In 2010, Toy’s work with the Army took him back to his home state for the first time since he graduated from UCLA in 1996. His first assignment was in Los Angeles where he served as commander of the Los Angeles District, U.S. Army Corps of Engineers. For his second assignment in California in 2014, he moved to San Francisco to oversee some of the most prominent engineering operations in the western U.S. as the commanding general of the Corps’ South Pacific Division — covering all or parts of 10 states in the Southwest, stretching from the New Mexico/Texas state line to southern Oregon. Toy managed federal resources for the navigation of waterways, implemented strategies to protect ports against floods and helped restore natural ecosystems. 

As he rose through the ranks in the Army, Toy continued to pursue higher education, earning an MBA from Boston University prior to his advanced study at the UCLA Samueli School of Engineering on a full ride scholarship from the Army. Inspired by his brother who is also an environmental engineer, Toy chose to pursue the field at UCLA both for its proximity to his family and its top-notch program.  

“My experience at UCLA was incredible. I made life-long friends and colleagues, some of whom I still maintain contact with today,” Toy said. The program helped prepare him to teach at West Point as an assistant professor in environmental engineering following his graduation. “Not surprisingly, some of the tests I administered at West Point looked a lot like the tests I took as a student at UCLA!”

With his extensive experience in water resource management and professional licensure in environmental engineering, Toy took on a new challenge in August as the general manager of the Yorba Linda Water District. Located south of Los Angeles, the public agency that serves the residents in the city of Yorba Linda as well as parts of Anaheim, Placentia, Brea and the unincorporated Orange County. 

“My experience at UCLA was incredible. I made life-long friends and colleagues, some of whom I still maintain contact with today,” R. Mark Toy said.

In his new role, Toy is charged with ensuring safe and reliable water and sewer services, upholding the district’s fiscal responsibility and its operational effectiveness, creating community partnerships and maintaining the district’s workforce engagement. 
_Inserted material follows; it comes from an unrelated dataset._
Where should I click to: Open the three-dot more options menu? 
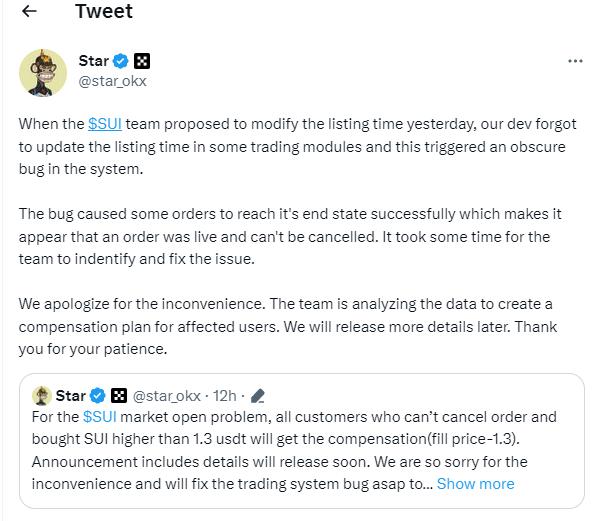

As California continues its fight against extreme drought, ensuring water distribution to protect the environment while serving the district’s communities will be a major undertaking for Toy. But he is well prepared for the challenge with his myriad of leadership experiences and problem-solving engineering training.

Toy said his time with the Army taught him that the best way to deal with the environmental challenges of today’s world is through collaboration among academic institutions, businesses and all levels of government. For Toy, the foundation of his leadership style and philosophy centers on the idea of taking care of people and forming strong relationships — an advice he also would like to offer UCLA students.

“Even though you are going to school and trying to excel academically, you need to take the time to engage with people and develop relationships with your peers and faculty in the UCLA engineering program,” Toy said. “Positive relationships are the key to success when advancing into leadership roles in any career field.”

Riley de Jong contributed to this story.